> Raw data:
============
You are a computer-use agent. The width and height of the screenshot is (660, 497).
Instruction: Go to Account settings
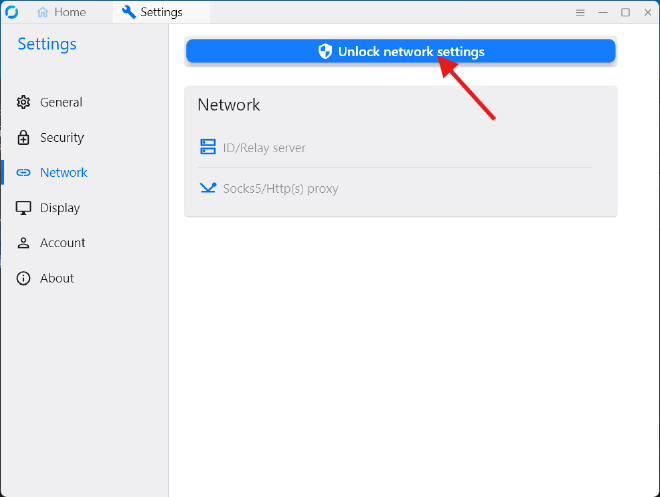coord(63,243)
============
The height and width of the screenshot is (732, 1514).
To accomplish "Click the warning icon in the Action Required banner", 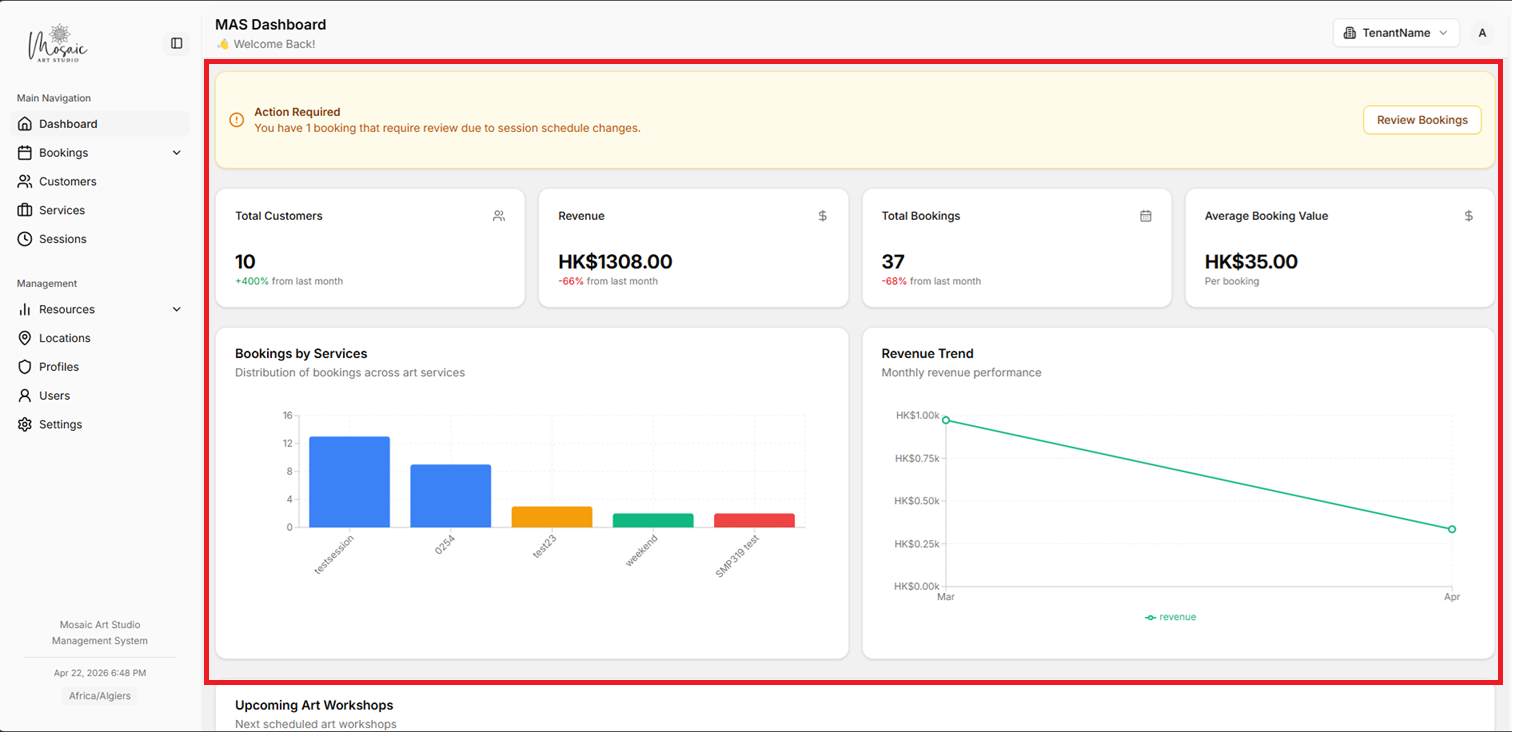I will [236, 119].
============
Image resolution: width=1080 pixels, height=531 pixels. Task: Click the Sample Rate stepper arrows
============
> Required work:
Copy all the lines from the data above that hold the word "width".

> Exercise solution:
You are a computer-use agent. The width and height of the screenshot is (660, 497).
The height and width of the screenshot is (732, 1514).
Image resolution: width=1080 pixels, height=531 pixels. Task: Click the Sample Rate stepper arrows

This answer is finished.